Exercise:
In the data below, retype exactly the line that contains "Task: Open the Darbības dropdown menu" and every line after it, through the last.

Stored records:

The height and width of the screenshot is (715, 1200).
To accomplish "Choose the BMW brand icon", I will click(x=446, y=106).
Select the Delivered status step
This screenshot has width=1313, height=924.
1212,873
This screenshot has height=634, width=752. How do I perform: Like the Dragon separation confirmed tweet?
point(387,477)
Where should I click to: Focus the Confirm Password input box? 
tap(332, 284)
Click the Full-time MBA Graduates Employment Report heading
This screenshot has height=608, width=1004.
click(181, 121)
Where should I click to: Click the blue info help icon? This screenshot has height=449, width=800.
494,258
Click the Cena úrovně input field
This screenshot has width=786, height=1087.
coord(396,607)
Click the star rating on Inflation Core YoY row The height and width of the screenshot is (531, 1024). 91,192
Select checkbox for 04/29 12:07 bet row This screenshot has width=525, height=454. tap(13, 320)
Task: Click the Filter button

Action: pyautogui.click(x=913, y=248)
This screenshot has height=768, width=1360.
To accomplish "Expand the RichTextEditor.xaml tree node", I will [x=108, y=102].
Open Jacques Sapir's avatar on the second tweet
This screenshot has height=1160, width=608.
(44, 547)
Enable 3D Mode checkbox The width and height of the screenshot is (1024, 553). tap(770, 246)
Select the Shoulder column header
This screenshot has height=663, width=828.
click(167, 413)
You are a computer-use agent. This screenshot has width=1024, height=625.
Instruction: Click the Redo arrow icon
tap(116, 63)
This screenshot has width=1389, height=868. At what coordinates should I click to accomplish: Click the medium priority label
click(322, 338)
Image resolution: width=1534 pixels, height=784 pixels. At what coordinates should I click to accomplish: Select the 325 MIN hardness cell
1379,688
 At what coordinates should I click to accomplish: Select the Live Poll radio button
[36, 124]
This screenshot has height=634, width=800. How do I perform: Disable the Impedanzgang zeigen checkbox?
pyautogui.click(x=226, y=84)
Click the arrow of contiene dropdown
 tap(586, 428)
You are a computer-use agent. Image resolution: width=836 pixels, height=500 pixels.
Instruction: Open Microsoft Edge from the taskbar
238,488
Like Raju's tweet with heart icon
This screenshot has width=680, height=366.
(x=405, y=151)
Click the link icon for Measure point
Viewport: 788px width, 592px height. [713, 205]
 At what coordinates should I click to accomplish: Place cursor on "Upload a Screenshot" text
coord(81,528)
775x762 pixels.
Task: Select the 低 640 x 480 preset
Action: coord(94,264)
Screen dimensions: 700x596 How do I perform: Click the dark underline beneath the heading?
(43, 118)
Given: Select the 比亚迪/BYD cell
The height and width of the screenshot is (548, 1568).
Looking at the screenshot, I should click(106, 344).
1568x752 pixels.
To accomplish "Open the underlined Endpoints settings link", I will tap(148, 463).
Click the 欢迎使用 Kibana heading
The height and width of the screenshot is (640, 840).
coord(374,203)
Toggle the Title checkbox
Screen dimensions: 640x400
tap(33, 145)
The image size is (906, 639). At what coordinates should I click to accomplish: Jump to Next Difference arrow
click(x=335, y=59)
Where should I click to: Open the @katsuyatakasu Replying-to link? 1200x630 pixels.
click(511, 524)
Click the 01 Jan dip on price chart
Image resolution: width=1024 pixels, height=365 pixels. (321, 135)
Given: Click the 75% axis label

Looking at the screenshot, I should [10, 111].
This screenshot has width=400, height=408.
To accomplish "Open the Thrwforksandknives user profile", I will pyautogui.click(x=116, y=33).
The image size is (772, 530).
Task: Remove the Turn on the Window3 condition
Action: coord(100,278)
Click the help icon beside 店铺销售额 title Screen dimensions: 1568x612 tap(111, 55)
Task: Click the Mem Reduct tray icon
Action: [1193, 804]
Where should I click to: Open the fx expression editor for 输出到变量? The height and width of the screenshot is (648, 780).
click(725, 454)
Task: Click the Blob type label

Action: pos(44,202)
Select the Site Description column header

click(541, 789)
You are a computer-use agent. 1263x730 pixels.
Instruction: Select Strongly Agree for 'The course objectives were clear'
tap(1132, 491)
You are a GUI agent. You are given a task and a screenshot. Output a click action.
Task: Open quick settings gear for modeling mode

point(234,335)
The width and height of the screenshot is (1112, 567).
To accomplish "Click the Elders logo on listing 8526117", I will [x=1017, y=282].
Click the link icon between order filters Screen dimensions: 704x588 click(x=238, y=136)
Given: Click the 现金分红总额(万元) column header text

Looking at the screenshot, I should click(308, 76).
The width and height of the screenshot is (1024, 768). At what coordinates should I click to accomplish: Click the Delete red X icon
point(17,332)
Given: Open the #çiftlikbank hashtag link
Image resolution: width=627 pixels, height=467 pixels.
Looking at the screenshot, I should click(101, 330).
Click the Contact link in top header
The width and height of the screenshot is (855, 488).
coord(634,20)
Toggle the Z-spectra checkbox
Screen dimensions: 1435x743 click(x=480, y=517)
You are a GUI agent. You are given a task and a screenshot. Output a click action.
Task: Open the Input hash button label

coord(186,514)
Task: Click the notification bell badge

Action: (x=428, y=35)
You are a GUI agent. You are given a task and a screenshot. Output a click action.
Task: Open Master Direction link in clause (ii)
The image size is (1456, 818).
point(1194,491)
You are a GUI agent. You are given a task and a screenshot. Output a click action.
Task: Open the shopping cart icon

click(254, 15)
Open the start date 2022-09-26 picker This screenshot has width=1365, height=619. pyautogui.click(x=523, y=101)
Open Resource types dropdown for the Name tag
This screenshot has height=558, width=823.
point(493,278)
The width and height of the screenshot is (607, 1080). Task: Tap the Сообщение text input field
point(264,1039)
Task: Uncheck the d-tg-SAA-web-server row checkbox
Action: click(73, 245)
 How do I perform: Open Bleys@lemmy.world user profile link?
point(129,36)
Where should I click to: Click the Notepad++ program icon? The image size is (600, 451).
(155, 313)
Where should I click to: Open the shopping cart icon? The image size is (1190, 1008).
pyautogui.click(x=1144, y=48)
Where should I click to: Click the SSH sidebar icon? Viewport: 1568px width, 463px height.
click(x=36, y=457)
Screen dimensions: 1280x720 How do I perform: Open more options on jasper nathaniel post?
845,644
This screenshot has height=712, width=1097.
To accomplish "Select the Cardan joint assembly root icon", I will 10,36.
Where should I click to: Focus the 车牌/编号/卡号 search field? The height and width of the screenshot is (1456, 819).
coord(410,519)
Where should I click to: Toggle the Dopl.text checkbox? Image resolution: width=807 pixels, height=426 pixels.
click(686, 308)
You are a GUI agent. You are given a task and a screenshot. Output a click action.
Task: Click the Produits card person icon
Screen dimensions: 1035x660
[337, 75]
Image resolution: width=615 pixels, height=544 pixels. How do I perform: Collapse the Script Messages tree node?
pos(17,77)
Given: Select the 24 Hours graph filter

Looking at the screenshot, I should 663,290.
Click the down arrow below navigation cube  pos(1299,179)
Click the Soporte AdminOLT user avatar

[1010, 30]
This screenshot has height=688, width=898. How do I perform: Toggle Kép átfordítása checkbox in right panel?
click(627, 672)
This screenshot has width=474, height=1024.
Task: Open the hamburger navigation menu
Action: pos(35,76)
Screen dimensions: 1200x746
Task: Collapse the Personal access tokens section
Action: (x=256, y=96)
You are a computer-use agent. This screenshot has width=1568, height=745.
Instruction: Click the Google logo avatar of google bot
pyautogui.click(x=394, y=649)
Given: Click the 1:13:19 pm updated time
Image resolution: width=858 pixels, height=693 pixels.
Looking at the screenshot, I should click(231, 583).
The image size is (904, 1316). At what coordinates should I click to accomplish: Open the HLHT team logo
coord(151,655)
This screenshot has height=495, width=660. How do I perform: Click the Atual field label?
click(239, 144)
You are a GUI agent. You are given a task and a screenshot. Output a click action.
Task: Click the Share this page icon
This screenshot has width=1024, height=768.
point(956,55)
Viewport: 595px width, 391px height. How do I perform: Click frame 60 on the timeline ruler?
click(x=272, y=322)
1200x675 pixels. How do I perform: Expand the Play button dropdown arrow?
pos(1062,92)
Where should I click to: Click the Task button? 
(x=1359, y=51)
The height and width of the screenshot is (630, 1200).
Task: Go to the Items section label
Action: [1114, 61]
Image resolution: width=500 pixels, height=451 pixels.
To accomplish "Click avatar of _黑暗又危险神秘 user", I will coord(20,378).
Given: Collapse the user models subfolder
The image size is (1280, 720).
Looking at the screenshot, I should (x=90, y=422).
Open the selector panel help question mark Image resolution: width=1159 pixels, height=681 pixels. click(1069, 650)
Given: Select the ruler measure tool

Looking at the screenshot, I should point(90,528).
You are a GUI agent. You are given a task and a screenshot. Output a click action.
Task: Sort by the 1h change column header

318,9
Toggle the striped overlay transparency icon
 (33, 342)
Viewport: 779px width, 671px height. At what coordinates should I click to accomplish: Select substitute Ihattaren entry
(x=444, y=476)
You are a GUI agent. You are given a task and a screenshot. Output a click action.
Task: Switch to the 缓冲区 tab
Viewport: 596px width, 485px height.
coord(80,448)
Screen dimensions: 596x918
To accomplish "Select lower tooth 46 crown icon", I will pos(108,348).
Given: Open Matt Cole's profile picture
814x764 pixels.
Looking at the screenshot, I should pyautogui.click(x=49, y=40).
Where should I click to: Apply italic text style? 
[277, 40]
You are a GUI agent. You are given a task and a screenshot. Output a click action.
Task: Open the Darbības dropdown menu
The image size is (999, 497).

Answer section:
Task: Open the Darbības dropdown menu
The image size is (999, 497).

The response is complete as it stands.